- **Exercise prompt**:
Strip the pictures and reproduce the rest of the listing exactly.

- **Data for processing**:
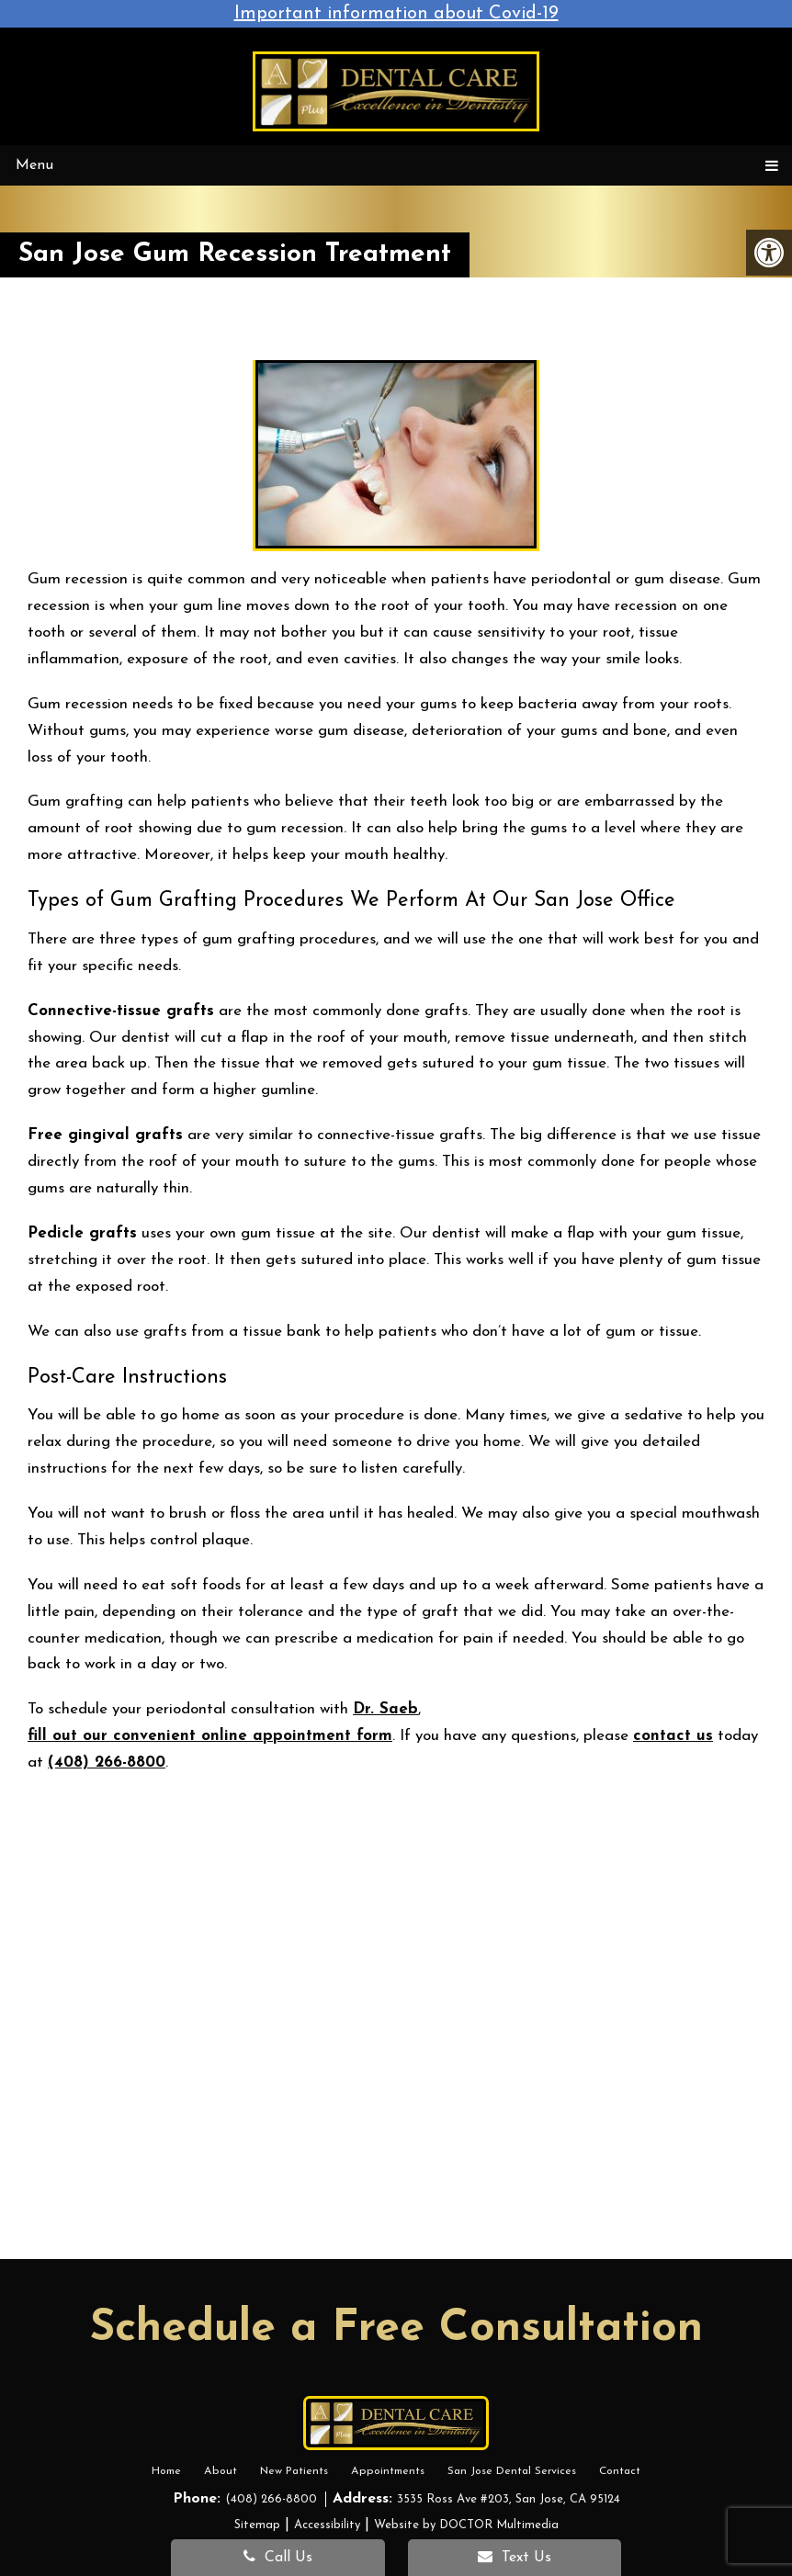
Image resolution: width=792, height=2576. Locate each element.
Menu (34, 165)
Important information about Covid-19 (396, 14)
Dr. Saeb (385, 1709)
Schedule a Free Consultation (396, 2329)
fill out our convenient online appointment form (210, 1736)
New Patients (295, 2471)
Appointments (387, 2471)
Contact (618, 2471)
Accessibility (327, 2525)
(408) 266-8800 (106, 1762)
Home (169, 2471)
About (222, 2471)
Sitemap (257, 2525)
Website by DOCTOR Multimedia (466, 2525)
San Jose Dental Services (510, 2471)
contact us (673, 1736)
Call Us (277, 2556)
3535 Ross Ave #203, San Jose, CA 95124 (508, 2499)
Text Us (514, 2556)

- **Your response**:
Image resolution: width=792, height=2576. Locate each element.
Menu (34, 165)
Important information about Covid-19 (396, 14)
Dr. Saeb (385, 1709)
Schedule a Free Consultation (396, 2329)
fill out our convenient online appointment form (210, 1736)
New Patients (295, 2471)
Appointments (387, 2471)
Contact (618, 2471)
Accessibility (327, 2525)
(408) 266-8800 (106, 1762)
Home (169, 2471)
About (222, 2471)
Sitemap (257, 2525)
Website by DOCTOR Multimedia (466, 2525)
San Jose Dental Services (510, 2471)
contact us (673, 1736)
Call Us (277, 2556)
3535 Ross Ave #203, San Jose, CA 95124 (508, 2499)
Text Us (514, 2556)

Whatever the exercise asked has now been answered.